= String sign =

String sign, or gastrointestinal string sign (also called string sign of Kantour), is a medical term for a radiographic finding on an upper GI series, in which the patient is given a radio-opaque material, such as barium, to drink. X-rays are then taken of the patient's stomach and intestines.

The gastrointestinal string sign represents a severe narrowing of loop of bowel, in which a thin stripe of contrast within the lumen looks like a string.

It may be seen in Crohn's disease, hypertrophic pyloric stenosis, carcinoid tumor and colon cancer. In people with Crohn's Disease, the string sign is caused by incomplete filling of the intestinal lumen, which results from irritability and spasm associated with severe ulceration. In such cases, the string sign is most frequently seen at the terminal ileum.

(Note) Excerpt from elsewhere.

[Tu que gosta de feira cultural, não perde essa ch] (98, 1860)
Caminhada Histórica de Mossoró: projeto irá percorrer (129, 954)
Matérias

In infants with hypertrophic pyloric stenosis, the pylorus is narrowed and the radio-opaque material will take on the appearance of a thin string as it passes through this narrowed channel. Often, there are several of these strings seen (called the "railroad track sign"). The use of the upper GI series for the diagnosis of HPS, which was the primary diagnostic tool for this condition in the 1980s and 1990s, has been largely replaced by the use of ultrasound, which is less invasive and can visualize the thickened pylorus, giving actual measurements of this thickening.